WORK ORDER:
Restate, word for word and with nothing added, the lines from the one containing "Given: Click the 노이즈 리덕션 (dB) slider handle" through the last line of the material below.
*** Opening INFORMATION SUPPLIED ***
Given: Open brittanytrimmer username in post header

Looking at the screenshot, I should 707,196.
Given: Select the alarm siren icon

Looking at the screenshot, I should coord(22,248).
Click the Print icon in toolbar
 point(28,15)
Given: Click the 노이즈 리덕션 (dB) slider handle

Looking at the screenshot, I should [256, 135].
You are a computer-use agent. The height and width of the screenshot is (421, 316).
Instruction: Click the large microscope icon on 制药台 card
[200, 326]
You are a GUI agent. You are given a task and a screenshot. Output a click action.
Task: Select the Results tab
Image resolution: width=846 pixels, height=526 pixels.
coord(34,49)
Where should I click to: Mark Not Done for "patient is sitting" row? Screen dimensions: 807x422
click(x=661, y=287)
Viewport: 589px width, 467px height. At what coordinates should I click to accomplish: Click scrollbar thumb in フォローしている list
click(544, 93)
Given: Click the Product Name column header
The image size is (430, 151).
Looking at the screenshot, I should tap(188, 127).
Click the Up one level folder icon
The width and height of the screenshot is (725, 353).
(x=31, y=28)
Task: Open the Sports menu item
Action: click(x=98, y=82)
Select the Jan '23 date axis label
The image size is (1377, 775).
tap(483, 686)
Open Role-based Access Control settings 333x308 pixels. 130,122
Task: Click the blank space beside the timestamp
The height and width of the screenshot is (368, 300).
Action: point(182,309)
*** Closing INFORMATION SUPPLIED ***
SOLUTION FOR THIS TASK:
Given: Click the 노이즈 리덕션 (dB) slider handle

Looking at the screenshot, I should [256, 135].
You are a computer-use agent. The height and width of the screenshot is (421, 316).
Instruction: Click the large microscope icon on 制药台 card
[200, 326]
You are a GUI agent. You are given a task and a screenshot. Output a click action.
Task: Select the Results tab
Image resolution: width=846 pixels, height=526 pixels.
coord(34,49)
Where should I click to: Mark Not Done for "patient is sitting" row? Screen dimensions: 807x422
click(x=661, y=287)
Viewport: 589px width, 467px height. At what coordinates should I click to accomplish: Click scrollbar thumb in フォローしている list
click(544, 93)
Given: Click the Product Name column header
The image size is (430, 151).
Looking at the screenshot, I should tap(188, 127).
Click the Up one level folder icon
The width and height of the screenshot is (725, 353).
(x=31, y=28)
Task: Open the Sports menu item
Action: click(x=98, y=82)
Select the Jan '23 date axis label
The image size is (1377, 775).
tap(483, 686)
Open Role-based Access Control settings 333x308 pixels. 130,122
Task: Click the blank space beside the timestamp
The height and width of the screenshot is (368, 300).
Action: point(182,309)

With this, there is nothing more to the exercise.